Ahmaad Galloway

No. 27, 30, 28, 29
- Position: Running back

Personal information
- Born: March 10, 1980 Millington, Tennessee, U.S.
- Died: January 9, 2023 (aged 42)

Career information
- College: Alabama
- NFL draft: 2003: 7th round, 235th overall pick

Career history
- 2003: Denver Broncos
- 2004: Scottish Claymores
- 2004–2005: San Diego Chargers*
- 2005: Frankfurt Galaxy
- * Offseason and/or practice squad member only

= Ahmaad Galloway =

American football player (1980–2023)

Ahmaad Galloway (March 10, 1980 – January 9, 2023) was an American football coach and running back.

== College career ==
Galloway played four years at the University of Alabama. He wore number 29 to honor his former high school teammate, Mario Reed, who suffered a severe spinal cord injury in a game. In his freshman year of 1999, he played sparingly behind former Crimson Tide running back and future NFL star Shaun Alexander. That year, he won an SEC Championship under head coach Mike Dubose. Galloway rushed for 33 yards on seven carries.

Fall 2000 served as his coming out year. His sophomore campaign started on a high note as he scored a pair of touchdowns against UCLA. While not the feature back that season, he still played a significant role in each of the Crimson Tide's games. He shared time with former Alabama running back Santonio Beard; He rushed for 659 yards on 137 carries. Galloway had seven touchdowns to his credit that season.

Galloway's junior year of 2001, gave Crimson Tide fans glimpses of greatness.
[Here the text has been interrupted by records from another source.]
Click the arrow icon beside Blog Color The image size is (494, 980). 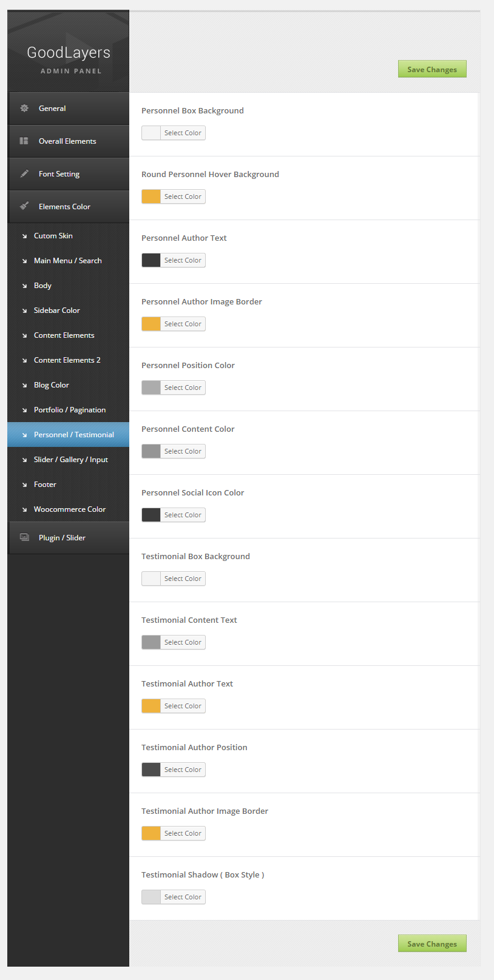coord(24,385)
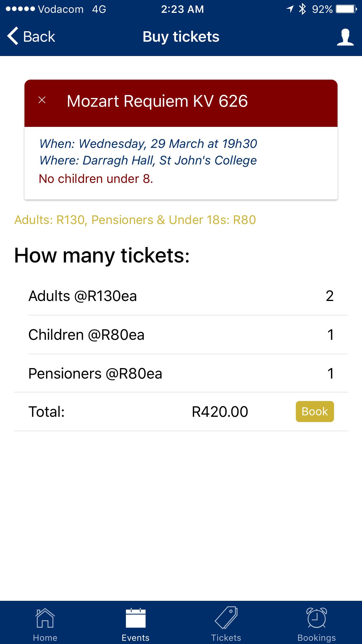The image size is (362, 644).
Task: Tap the location arrow status icon
Action: pyautogui.click(x=290, y=9)
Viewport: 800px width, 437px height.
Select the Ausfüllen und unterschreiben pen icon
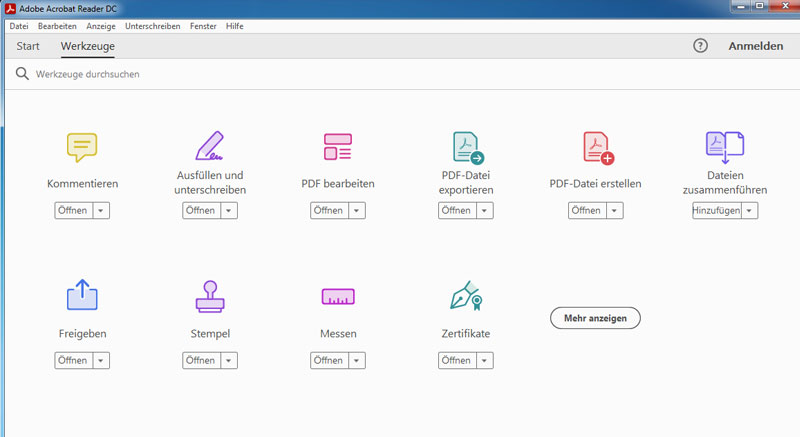pos(209,146)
He rushed for over 230 yards in his second game against the Vanderbilt Commodores. However, his most notable game was against the Tide's biggest rival Auburn University. He rushed for over 130 yards to lead the Tide to a victory over the Tigers. Galloway carried the ball 174 times for 881 yards and six touchdowns that season.
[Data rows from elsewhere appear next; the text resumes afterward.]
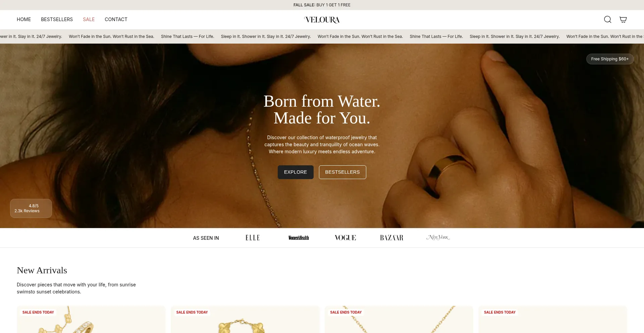
Task: Open the BESTSELLERS navigation menu item
Action: [x=57, y=19]
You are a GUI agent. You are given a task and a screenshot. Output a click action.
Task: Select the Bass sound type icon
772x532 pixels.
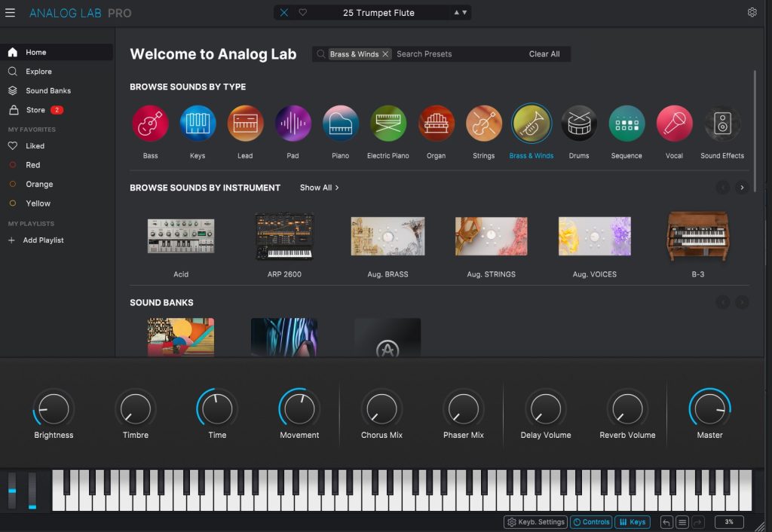[x=150, y=124]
Galloway had great expectations coming into his senior year of 2002. However, in an early game against Southern Mississippi, he suffered a season-ending knee injury. This caused him to sit out the remainder of his senior season in which the Crimson Tide finished 10-3 under former head coach Dennis Franchione. He rushed for 257 yards, four touchdowns on 58 carries. For his collegiate career, Ahmaad Galloway carried the ball 376 times for 1,830 yards and seventeen touchdowns.

== Professional career ==
In the spring of 2003, Galloway was drafted in the seventh round by the Denver Broncos. However, Galloway was forced to sit out during the 2003 season due to the injury he suffered his senior year at the University of Alabama. Very aware of Galloway's enormous potential, Denver labeled him as their "future". Upon reaching full recovery, Ahmaad was sent to the Scottish Claymores, Denver's NFL Europe affiliate. As the Claymore's feature back, Galloway achieved great recognition for his accomplishments during the NFL Europe season. The above-mentioned title was soon short lived, as he was traded to the San Diego Chargers after the 2003 season. Before arriving in San Diego, Galloway spent time with the Frankfurt Galaxy of NFL Europe. At the completion of the 2004 season, Ahmaad Galloway was released from the San Diego Chargers.

==Coaching career==
In 2010, he accepted a position as Assistant Coach at Oak Mountain High School (Div 6A). He was hired by head Coach Jeff Harris. In 2011, he was hired as Assistant Coach at Thompson High School by Coach Caleb Ross (Div 6A).

== Death ==
Galloway died unexpectedly on January 9, 2023, at the age of 42.